There are other types of bariatric surgery, but these two techniques are the most common. Ask your doctor if a different type of bariatric surgery described above is warranted.

Why is the Surgery as a Diabetes Treatment So Popular?

bariatric surgery modelIn the United States, approximately 27 percent of the adult population is considered obese as of 2012. Other estimates put this number at closer to 36 percent of the population. You are considered obese if you have a BMI, Body Mass Index, of 30 or higher.

A subset of this group is considered extremely obese, if they have a BMI of 40 or greater. For non-diabetics, bariatric surgery is considered an option if they are extremely obese. The Food and Drug Administration (FDA) established this requirement for the gastric band surgery.

However, if you have diabetes, then the FDA has determined that the surgery is considered an option if you are obese (a BMI of 30 or above). Why the lower threshold for diabetics?

If you have diabetes and are considered obese, then your risks for developing serious health complications increases tremendously. This risk is over and above the already increased risk of developing health complications with diabetes.

Researchers have also found that in bariatric surgery can help with diabetes management, as published in the American Journal of Medicine.

Thus, you can see why many obese diabetics are looking at bariatric surgery as a solution to control their diabetes and related complications. It literally can be a matter of life and death.

However, there is more to the story, so stick with me as we learn more.

Guidelines and Complications

Even if you personally decide that the surgery is right for you, you need to realize that your life will not be all “green lights” and “sunny days” after the surgery. The NIH guidelines for the surgery require the following.
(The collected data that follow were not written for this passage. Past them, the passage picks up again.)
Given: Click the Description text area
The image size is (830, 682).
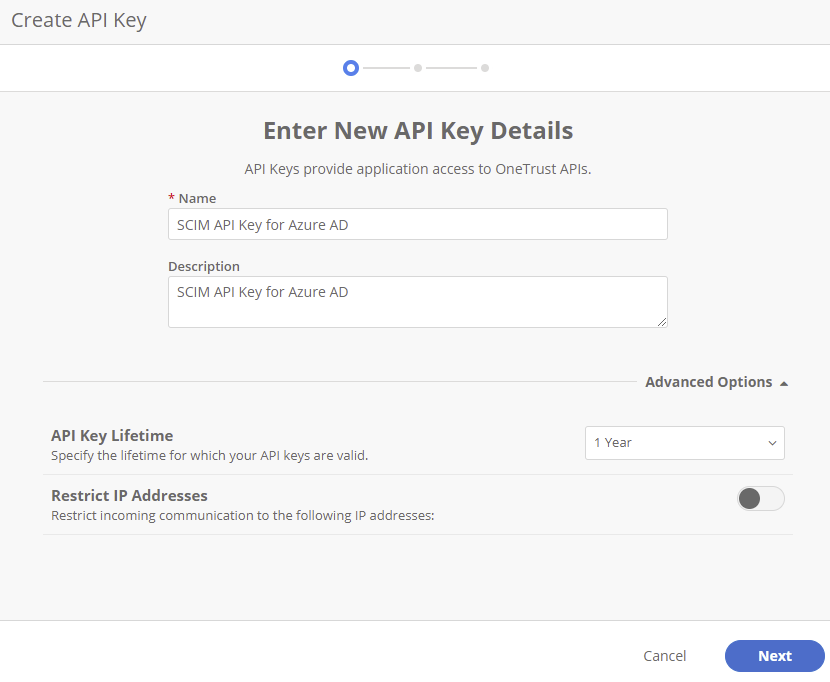Looking at the screenshot, I should pos(417,300).
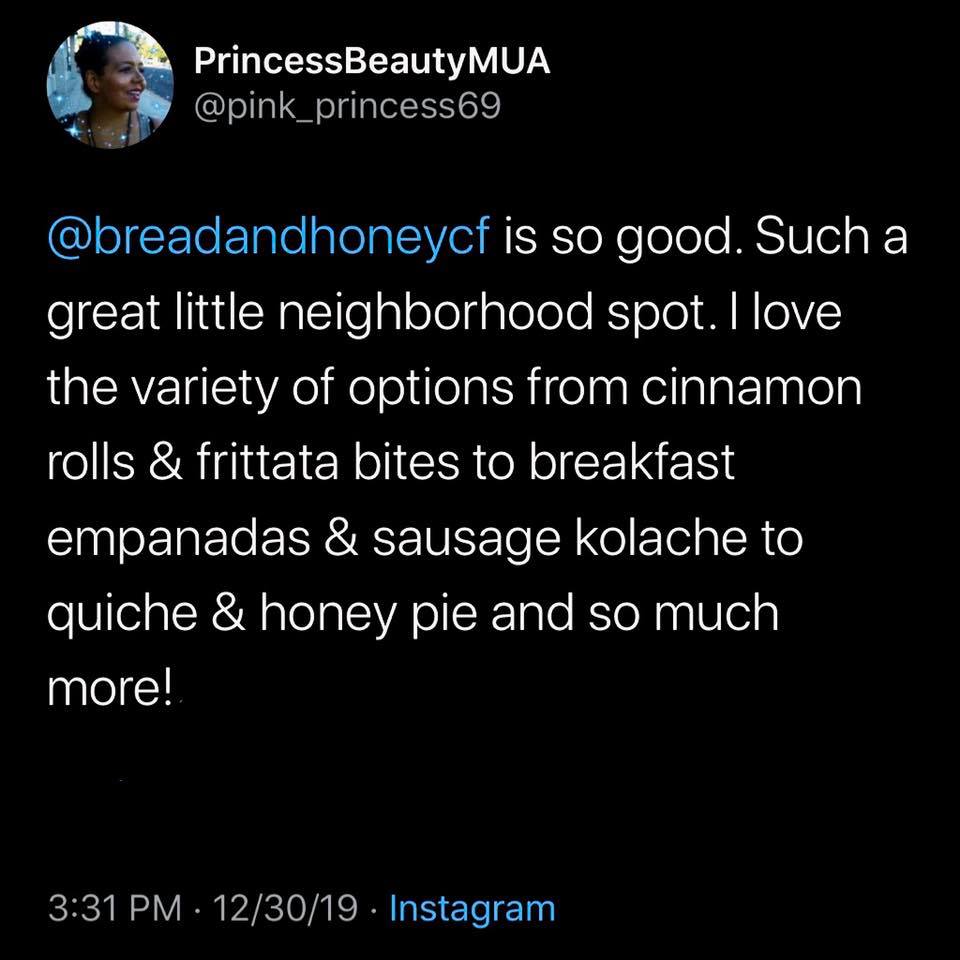Click the word 'more!' ending the tweet
The image size is (960, 960).
tap(110, 690)
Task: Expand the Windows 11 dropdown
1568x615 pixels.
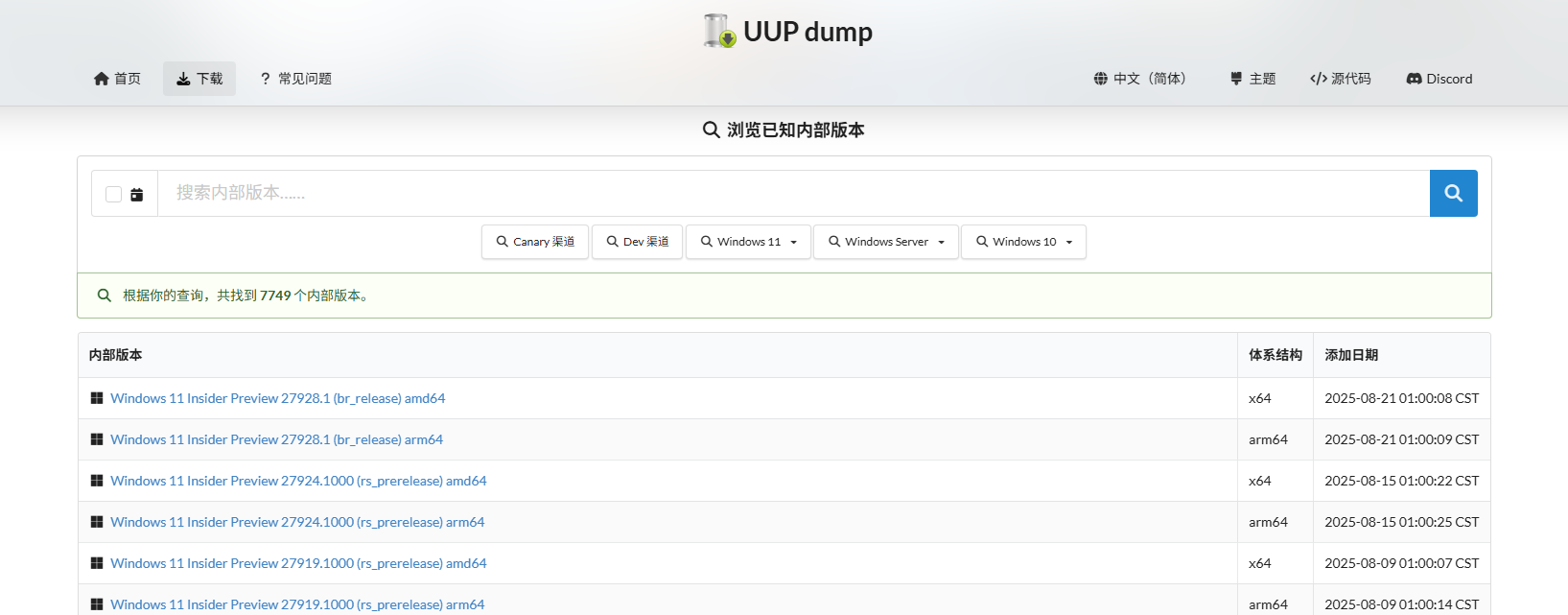Action: (x=748, y=242)
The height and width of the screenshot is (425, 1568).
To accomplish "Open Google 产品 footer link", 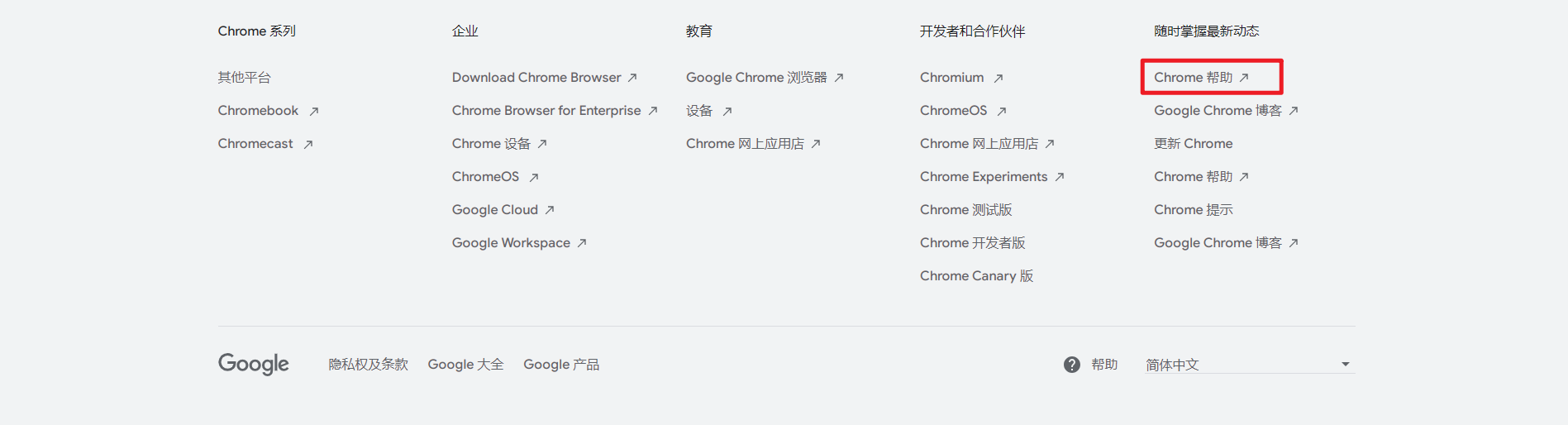I will tap(561, 365).

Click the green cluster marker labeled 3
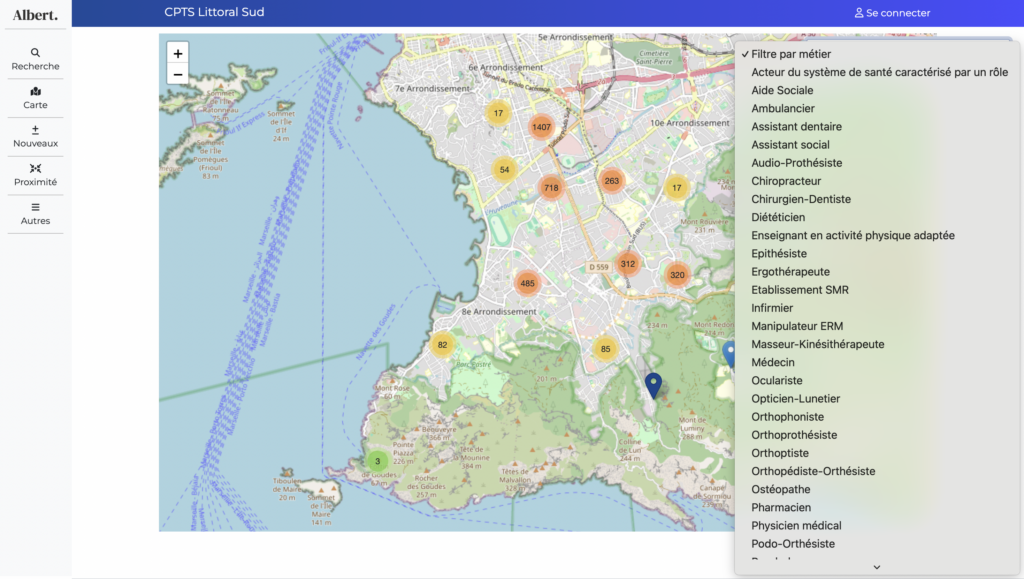377,461
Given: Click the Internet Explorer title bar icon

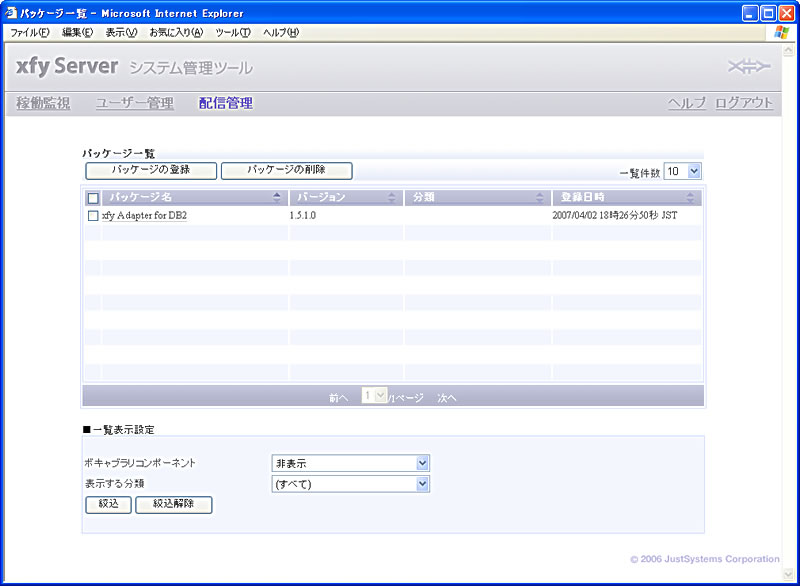Looking at the screenshot, I should pos(11,13).
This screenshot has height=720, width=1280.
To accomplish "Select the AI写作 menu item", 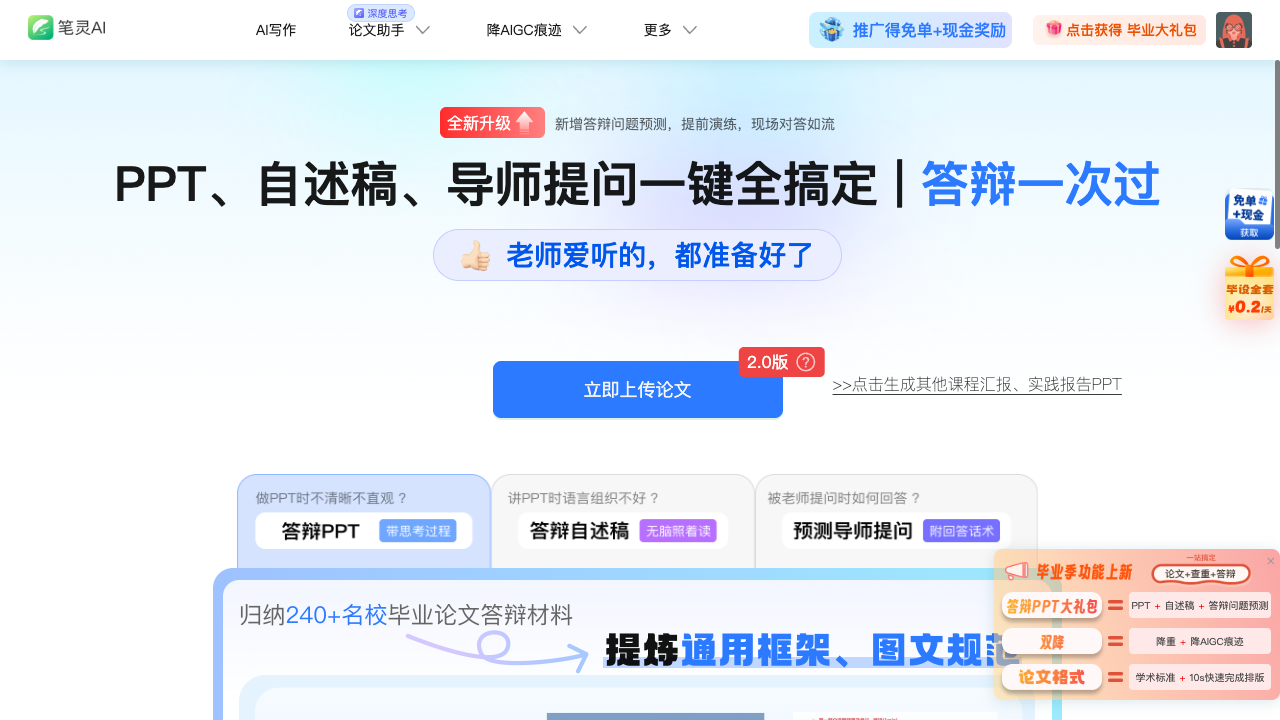I will pos(276,30).
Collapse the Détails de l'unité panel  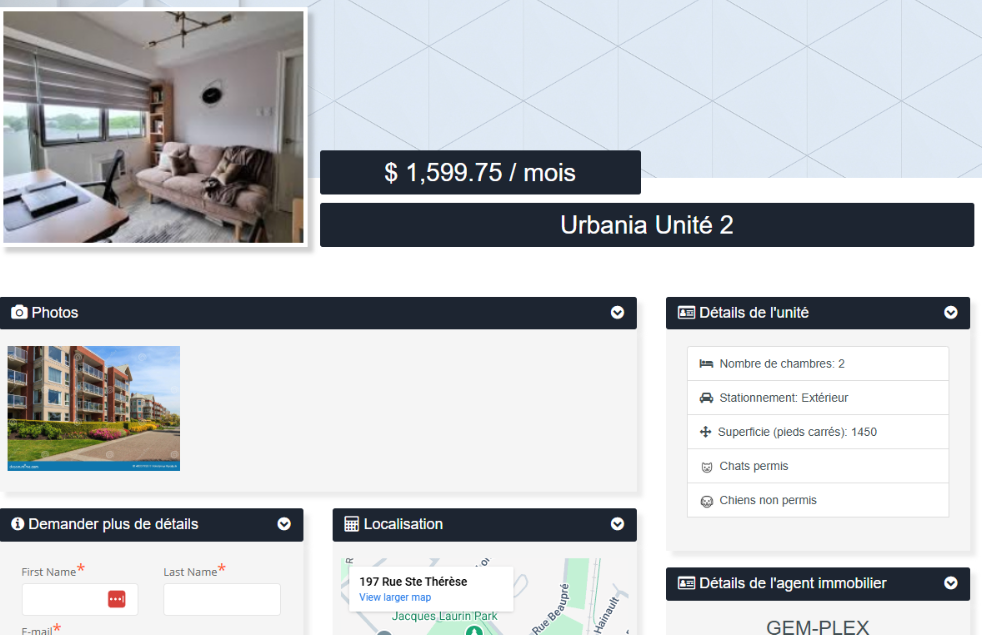(950, 313)
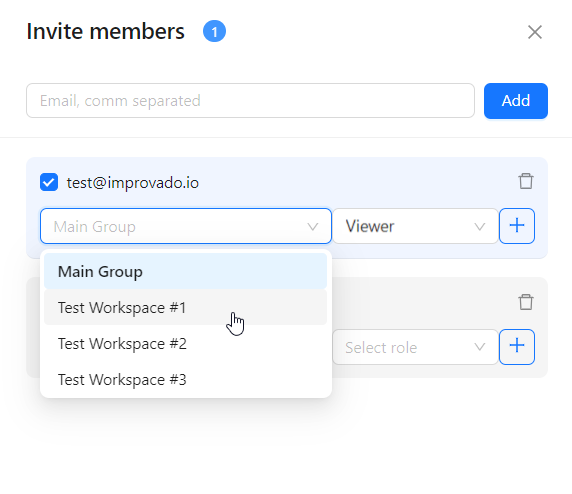Choose Test Workspace #1 option
The width and height of the screenshot is (572, 494).
[x=185, y=308]
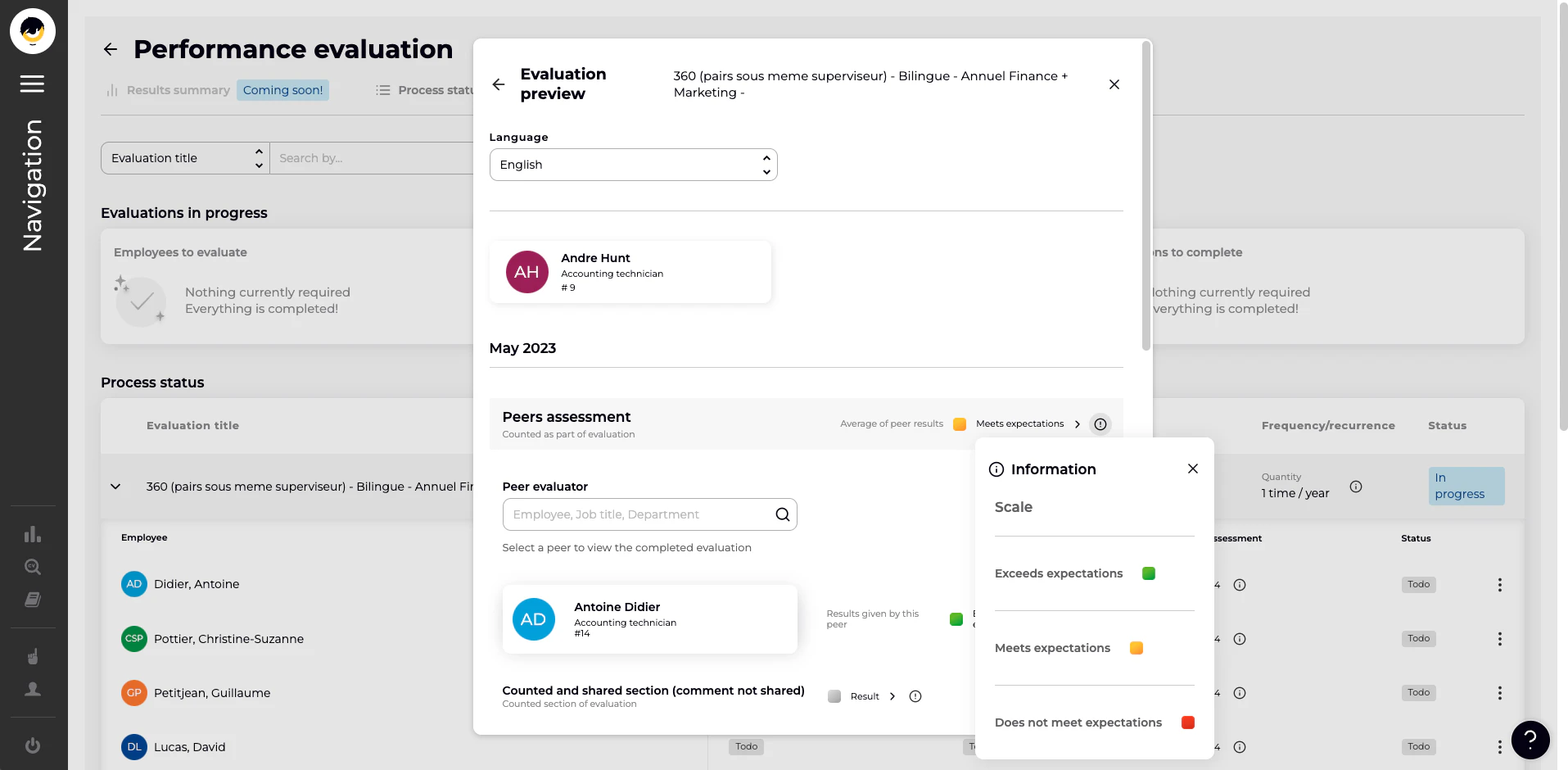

  • Unlikely to lose weight or keep it off over the long term using other methods?
  • Well informed about the surgery and treatment effects?
  • Aware of the risks and benefits of surgery?
  • Ready to lose weight and improve his or her health?
  • Aware of how life may change after the surgery? (For example, patients need to adjust to side effects, such as the need to chew food well and the loss of ability to eat large meals.)
  • Aware of the limits on food choices, and occasional failures?
  • Committed to lifelong healthy eating and physical activity, medical follow-up, and the need to take extra vitamins and minerals?

Furthermore, many hospitals require that you undergo a rigorously controlled dieting regime for up to 6 months and psychological evaluation and counseling.

You should be aware that with any procedure, there could be complications. For example, the gastric band could leak or you may still gain weight. Multiple follow-up surgeries may be required. There are also the miscellaneous complications associated with invasive surgeries such as blood clots, infection, etc.

This type of surgery is very invasive and will alter your life. In other words, it is not a panacea to solve all your problems. A serious effort is needed AFTER the operation to make sure you achieve the benefits that the surgery can deliver.

As such, make sure you give a serious effort BEFORE you get the surgery to see if you can change your situation before taking this often irreversible step.

Try talking with multiple doctors before getting the surgery. I would also suggest speaking with a doctor who is not associated with one of the clinics that churns out this type of surgery as their primary focus. Getting a variety of opinions is a prudent way to make sure you are getting good advice from several viewpoints.

SOURCES:

Bariatric Surgery For severe Obesity, NIH Guidelines (accessed January 2013).
Is Bariatric Surgery the Solution to America’s Obesity Problem?, Rena Xu, April 2012, The Atlantic, (accessed January 2013).
Overweight and Obesity in the U.S., Food Research and action Center, (Accessed January 2013).
Weight Loss Surgery and Type 2 Diabetes, WebMD.com (accessed January 2013).
Weight and type 2 diabetes after bariatric surgery: systematic review and meta-analysis, Europe PubMed (accessed January 2013).